** Alıştırmalar **
1. Belge alıntısına göre "harita" simgesi neyin sembolüdür?
2. Eserdeki sembolleri inceleyen belge alıntısını, son cümlesinden sonra gelecek biçimde sürdürün.

** Belge Alıntısı **

****

Yağmurun başlaması, hızlanması ve dinmesi; figürlerin duygu durumlarını belirtmektedir. Doğadaki olaylar ile figürlerin iç dünyası betimlenmektedir. “Güneş’in parıldaması” ve “ebemkuşağı (gökkuşağı)” da kitapçıdan çıktıktan sonra kavuştuğu huzuru anlatmaktadır. İlk defa kendini dingin, umutlu ve güvende hissetmiştir. Ayrıca, gülümsemenin en çok görüldüğü bölüm, “Kitapçı” bölümüdür çünkü kendi dilini konuşan birini keşfetmiştir.

İhtiyar kitapçı kendisine miras kalan bir sözü aktarıp haritayı vermiştir. “Harita” simgesi, kimlik arayışının ve geçmişi öğrenmenin sembolüdür. Eser boyunca anlatıcı, haritayı her açmaya çalıştığında karşısına bir engel çıkması da kimliğini sorgularken yaşadığı duygusal karmaşaları belirtmektedir.

“El” metaforu ise ihtiyarın yardım edeceğini ve onun verdiği desteği göstermektedir. Semboller ile metinde duyguların ve olayların katman katman verildiği görülmektedir. “Sonuç” ise insanlık deneyi yapıldığını göstermektedir. İhtiyarın verdiği kitaplar sonucunda kimlik arayışında vardığı sonucu görmek istemektedir.

“Han” başlığı Orta Çağ’ı simgelemektedir. Ayrıca önceki bölümlerde kullanılan “tunç” ve “takas” sözcükleri de halkın düşüncelerinin geriliğini belirtmektedir.

Ötekileştirme Sorunsalı: “Kentimizin tek Süryanisi ve tek kitapçısı.” (sayfa 47)

****

** Veri Bölümü **

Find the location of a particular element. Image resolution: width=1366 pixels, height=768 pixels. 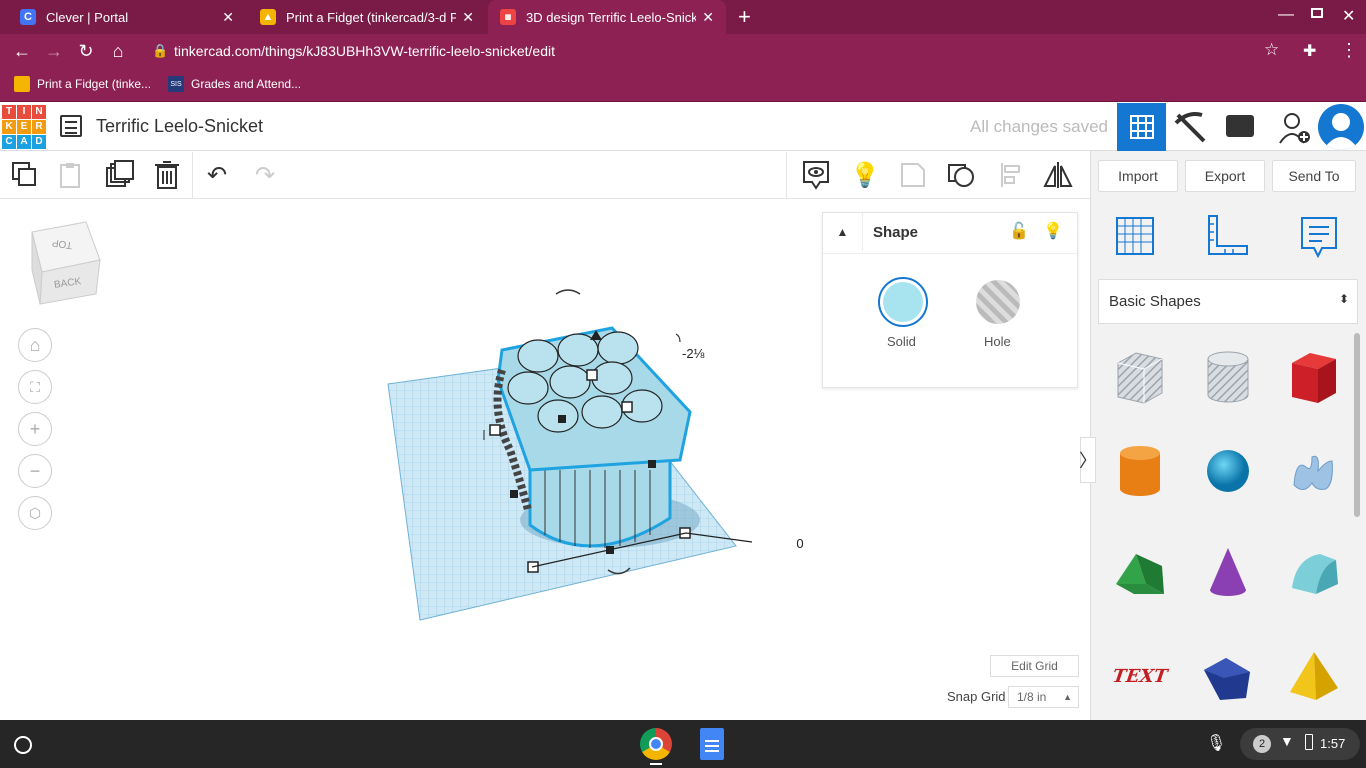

****

** Görevlere Göre Sonuçlar **
1. "Harita" simgesi, kimlik arayışının ve geçmişi öğrenmenin sembolüdür.

2.
“Ama kapıda ne sürgü ne kilit vardı.” (sayfa 48) Güvenin ve mahremiyetin olmadığını belirtmektedir. Bu durum halk ile anlatıcı arasındaki çatışmayı sembolize etmektedir.

“Adam yerinden kımıldamadı.” (sayfa 48) Bu cümlenin tekrarı ile durağanlık belirtilmiştir.

Dil ile Otorite Yaratma ve Güç Dengesizliği: “İlin, tabii il dediğimiz yalnız burası değildir, kazalar vardır, köyler vardır, bunların en yüksek mülkî amiri benim.” (sayfa 50) Burada virgüllerin kullanımı, tüm yerlerde otorite sahibi olduğunu göstermek içindir.

“Kara kaplı dosya” sicilin “kirli” olduğunu belirtmektedir. “Sağ el basmak” dürüstlüğün, vicdanın sembolüdür. “Cümleyi tamamlamadan alt satıra geçmek”, “hecelemek” ve “büyük harflerle yazmak”; valinin otorite kurduğunu ve anlatıcıyı küçümsediğini göstermektedir. “Burada cüzzamlılara bile yardım ediyoruz.” (sayfa 51) Alay ettiğinin ve düşünce yapısının Orta Çağ’dan kaldığını belirtmektedir. “Vali” bölümünde “iletişimsizlik” üzerinden kurulmuş bir “iletişim” sunulmaktadır.

“Tüm zarflar açılmıştı. Demek ilgilendiriyordum onları.” (sayfa 53) Özel hayatın ihlali ve göz hapsi altında tutulma vurgulanmıştır.

“Hep bilinmeyene yazılmaz mı?” (sayfa 62) Bilinmeyen okur ve bilinmeyen olaylar belirtilmiştir. “Çay” metaforu, zamanı temsil etmektedir. Zamanın birimidir. “Uzun sarı saç” (sayfa 63) Süryanileri betimlemektedir.

“Öylesine delik deşikti yüzümün derisi. Engebeli toprak parçası.” (sayfa 64) Anlatıcının kendini Hakkâri ile özdeşleştirmektedir.

Harita Sembolü: Leitmotivedir. Kimlik arayışındaki bir kişi için pusula işlevindedir. Sürekli haritayı açacakken yeni bir sorunun ortaya çıkması ise kimlik arayışının ne kadar zor olduğunu göstermektedir.

Teatral Teknik: Roman tiyatroymuş gibi yazılmıştır. Betimlemelerin ve diyalogların ön planda olması ise karakterlerin iç dünyaları ve kimlikleri hakkında derinlemesine bilgi vermek içindir.

Mektuplar, metinler arasılık görevinde kullanılmıştır ve eser içerisinde sık sık karşımıza çıkacaktır. Önemli bir semboldür, kimlik arayışında bir geçit gibidir.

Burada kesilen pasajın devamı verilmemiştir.